— EXERCISE INPUT —

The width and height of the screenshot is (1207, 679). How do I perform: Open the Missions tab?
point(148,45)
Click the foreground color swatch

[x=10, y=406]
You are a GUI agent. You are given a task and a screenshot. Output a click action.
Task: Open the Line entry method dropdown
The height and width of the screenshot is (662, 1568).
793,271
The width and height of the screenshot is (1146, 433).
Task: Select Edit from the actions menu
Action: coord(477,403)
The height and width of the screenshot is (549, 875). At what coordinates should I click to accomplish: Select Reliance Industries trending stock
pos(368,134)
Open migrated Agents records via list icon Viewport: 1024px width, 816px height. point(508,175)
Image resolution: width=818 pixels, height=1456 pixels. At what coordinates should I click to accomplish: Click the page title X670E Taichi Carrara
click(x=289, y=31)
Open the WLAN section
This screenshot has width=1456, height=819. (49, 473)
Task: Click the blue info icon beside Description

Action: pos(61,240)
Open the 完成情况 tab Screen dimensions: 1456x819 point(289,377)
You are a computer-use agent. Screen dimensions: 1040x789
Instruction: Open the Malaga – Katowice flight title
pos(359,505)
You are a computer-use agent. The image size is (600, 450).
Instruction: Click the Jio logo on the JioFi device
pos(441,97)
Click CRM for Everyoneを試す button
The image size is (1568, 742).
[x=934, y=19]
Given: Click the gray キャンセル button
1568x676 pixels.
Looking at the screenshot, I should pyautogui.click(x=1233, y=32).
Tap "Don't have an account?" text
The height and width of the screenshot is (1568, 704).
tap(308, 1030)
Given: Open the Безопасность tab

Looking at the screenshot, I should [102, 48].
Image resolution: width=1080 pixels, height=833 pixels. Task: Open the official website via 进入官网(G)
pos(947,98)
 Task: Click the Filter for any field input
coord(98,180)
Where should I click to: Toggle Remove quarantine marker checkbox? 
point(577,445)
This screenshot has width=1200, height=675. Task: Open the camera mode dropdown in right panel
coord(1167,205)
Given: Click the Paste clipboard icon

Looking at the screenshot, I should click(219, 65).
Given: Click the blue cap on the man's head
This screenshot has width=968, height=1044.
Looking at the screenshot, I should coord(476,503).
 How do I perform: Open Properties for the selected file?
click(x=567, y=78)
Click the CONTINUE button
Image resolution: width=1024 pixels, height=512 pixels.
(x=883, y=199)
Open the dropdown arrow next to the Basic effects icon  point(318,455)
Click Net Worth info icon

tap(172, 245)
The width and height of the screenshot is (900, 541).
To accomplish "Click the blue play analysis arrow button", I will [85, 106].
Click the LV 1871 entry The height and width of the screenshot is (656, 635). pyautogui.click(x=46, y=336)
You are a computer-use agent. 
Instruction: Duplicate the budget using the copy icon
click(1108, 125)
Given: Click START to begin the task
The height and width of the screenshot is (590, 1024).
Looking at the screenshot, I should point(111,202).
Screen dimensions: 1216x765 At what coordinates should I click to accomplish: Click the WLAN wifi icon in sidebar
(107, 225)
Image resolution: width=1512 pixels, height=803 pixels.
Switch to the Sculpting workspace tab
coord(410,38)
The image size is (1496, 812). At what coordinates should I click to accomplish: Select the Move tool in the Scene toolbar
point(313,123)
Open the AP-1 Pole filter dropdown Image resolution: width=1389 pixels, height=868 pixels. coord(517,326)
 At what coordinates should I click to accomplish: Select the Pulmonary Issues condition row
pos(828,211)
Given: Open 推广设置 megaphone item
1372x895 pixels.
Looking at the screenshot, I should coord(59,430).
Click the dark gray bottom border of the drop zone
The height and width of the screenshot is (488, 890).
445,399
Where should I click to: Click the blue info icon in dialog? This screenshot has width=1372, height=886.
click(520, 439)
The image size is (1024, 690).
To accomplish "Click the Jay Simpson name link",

— SHORT PROBLEM —
Rewrite the stretch of rows from the line containing "Click the foreground color swatch" through the line containing "Action: coord(477,403)", replacing "dropdown" with "drop-down list" and keeping everything else the same.

— COMPLETED TASK —
Click the foreground color swatch

[x=10, y=406]
You are a GUI agent. You are given a task and a screenshot. Output a click action.
Task: Open the Line entry method drop-down list
The height and width of the screenshot is (662, 1568).
793,271
The width and height of the screenshot is (1146, 433).
Task: Select Edit from the actions menu
Action: coord(477,403)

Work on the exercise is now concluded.